The Obligation Thesis

According to BN, theists believe that it is obligatory to worship God. This they call the obligation thesis which they describe in this way: 

‘Necessarily, it is obligatory for us to worship God.’12

The attributes of God that are held to make his worship obligatory, BN call ‘worshipfulness’.13 

There is very good evidence that theists accept the obligation thesis. BN quote Thomas V. Morris and Richard Swinburne who regard worship respectively as a duty14 and as a proper response to God.15 

The question that now remains is what is the worshipfulness of God? In other words, what are the grounds for the obligatory worship of God and are they tenable?  

The grounds of worship 

  1. Creation-based accounts

Some theists contend that we ought to worship God because he created us. Richard Swinburne represents this point of view. According to Swinburne, people have a moral obligation to acknowledge other people with whom they come into contact. People have a duty to acknowledge their benefactors in a way that recognises the sort of people the benefactors are for them. People do not worship their benefactors, but if they are wise, show them respect. As God is the ultimate creator and the source of all being, he is deserving of the greatest recognition, which is worship.
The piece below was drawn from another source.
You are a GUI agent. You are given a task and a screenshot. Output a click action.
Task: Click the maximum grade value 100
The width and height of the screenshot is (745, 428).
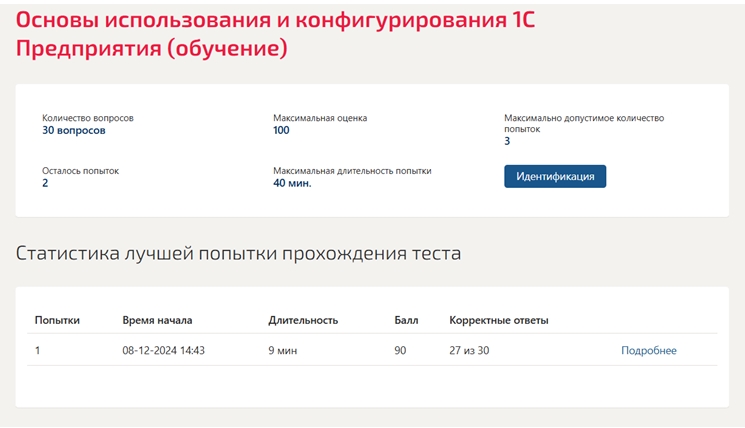point(281,130)
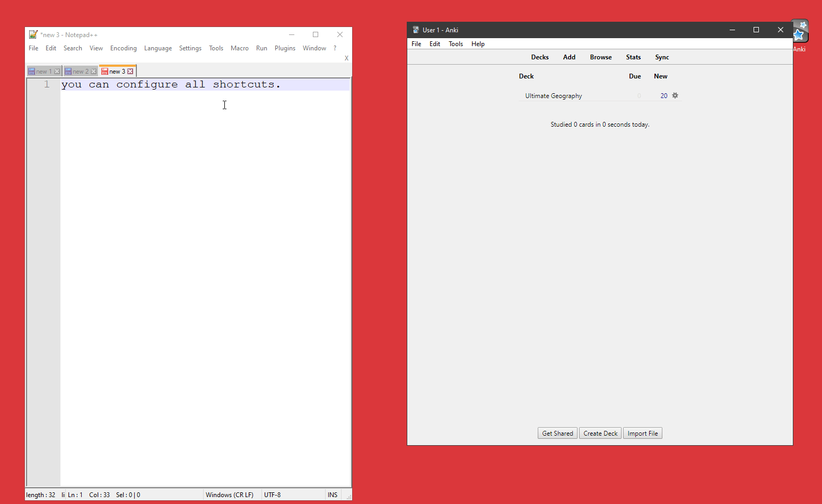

For Swinburne, this is the only appropriate response to God.16 Robert Merrihew Adams agrees. He understands worship to be thanking God for their existence as one does for an undeserved good turn.17 

The first objection to the creation-based obligation to worship God raised by BN is beings uncreated by God. If the sole ground for worshipping God is that he is the creator, such beings would have no obligation to worship God.18 

The flaw in this argument is that the creator attribute of God is not the only ground for worshipping God. As stated in the Christian definition of worship taken from Scripture and formulated by Vine et al, there is a multiplicity of attributes, properties and ways that God possesses that when taken singularly or together provide grounds for worshipping God. Take, for example, love. God is described as all-loving and perfectly loving by Christians (1 John 4: 7-21). Whatever exists, God loves. God therefore would love uncreated beings, if such beings exist, as much as he does those he has created. In response, uncreated beings (if they are capable) ought at least to acknowledge by speaking and acting in ways that respectfully and gratefully recognise that love; at best, they ought to reciprocate with love (again, if they are capable). 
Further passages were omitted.